Epidermal Growth Factor Receptor Overview

Epidermal growth factor receptor (EGF receptor) belongs to the ErbB family of receptor tyrosine kinases (RTK). EGF receptor is cell surface receptor that activated by binding of its specific ligands, including epidermal growth factor and transforming growth factor α (TGFα).

As members of growth factor receptors, EGF receptor plays key roles in essential cellular functions including proliferation and migration. However, its aberrant activity in the pathogenesis of human cancers underlies our need to understand the complex regulation of EGFR activity and downstream signaling events. There're four EGF receptor, namely, HER1, ERBB2, ERBB3 and ERBB4.

EGFR Gene of EGF Receptor

The HER family of four naturally occurring receptors and one tumor-specific mutant can activate signaling via a complex and sophisticated range of mechanisms, which we are only beginning to understand. HER1/EGFR downstream signaling can lead to tumor growth and development via a host of processes, including enhanced cellular proliferation, survival, and metastasis. A range of potential therapeutic targets exists within the HER signaling system, both inside and outside the cell.

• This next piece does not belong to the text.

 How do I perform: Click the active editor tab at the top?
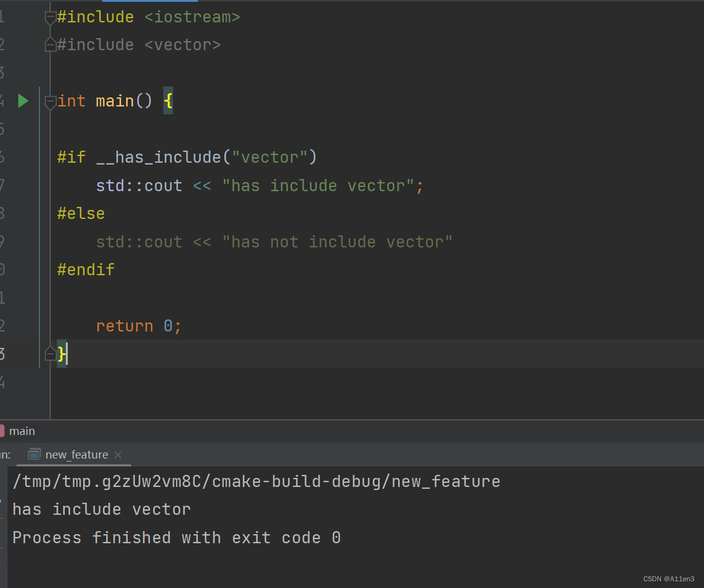(150, 2)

ERBB2 Gene of EGF Receptor

This gene encodes a member of the epidermal growth factor (EGF) receptor family of receptor tyrosine kinases. This protein has no ligand binding domain of its own and therefore cannot bind growth factors. However, it does bind tightly to other ligand-bound EGF receptor family members to form a heterodimer, stabilizing ligand binding and enhancing kinase-mediated activation of downstream signalling pathways, such as those involving mitogen-activated protein kinase and phosphatidylinositol-3 kinase. Allelic variations at amino acid positions 654 and 655 of isoform a (positions 624 and 625 of isoform b) have been reported, with the most common allele, Ile654/Ile655, shown here. Amplification and/or overexpression of this gene has been reported in numerous cancers, including breast and ovarian tumors. Alternative splicing results in several additional transcript variants, some encoding different isoforms and others that have not been fully characterized.

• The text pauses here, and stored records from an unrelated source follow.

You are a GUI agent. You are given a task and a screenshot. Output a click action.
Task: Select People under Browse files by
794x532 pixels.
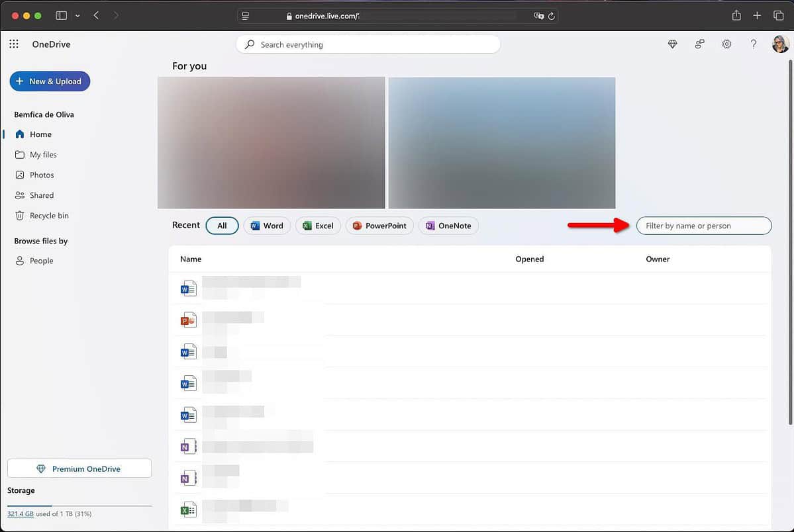click(x=42, y=260)
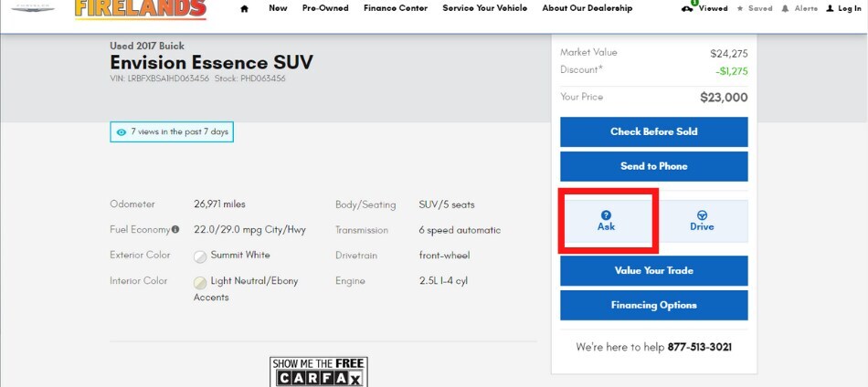Click the Fuel Economy info icon
Viewport: 868px width, 387px height.
point(175,229)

ERBB3 Gene of EGF Receptor

This gene encodes a member of the epidermal growth factor receptor (EGFR) family of receptor tyrosine kinases. This membrane-bound protein has a neuregulin binding domain but not an active kinase domain. It therefore can bind this ligand but not convey the signal into the cell through protein phosphorylation. However, it does form heterodimers with other EGF receptor family members which do have kinase activity. Heterodimerization leads to the activation of pathways which lead to cell proliferation or differentiation. Amplification of this gene and/or overexpression of its protein have been reported in numerous cancers, including prostate, bladder, and breast tumors. Alternate transcriptional splice variants encoding different isoforms have been characterized. One isoform lacks the intermembrane region and is secreted outside the cell. This form acts to modulate the activity of the membrane-bound form. Additional splice variants have also been reported, but they have not been thoroughly characterized.

ERBB4 Gene of EGF Receptor

This gene is a member of the Tyr protein kinase family and the epidermal growth factor receptor subfamily. It encodes a single-pass type I membrane protein with multiple cysteine rich domains, a transmembrane domain, a tyrosine kinase domain, a phosphotidylinositol-3 kinase binding site and a PDZ domain binding motif. The protein binds to and is activated by neuregulins and other factors and induces a variety of cellular responses including mitogenesis and differentiation. Multiple proteolytic events allow for the release of a cytoplasmic fragment and an extracellular fragment. Mutations in this gene have been associated with cancer. Alternatively spliced variants which encode different protein isoforms have been described; however, not all variants have been fully characterized.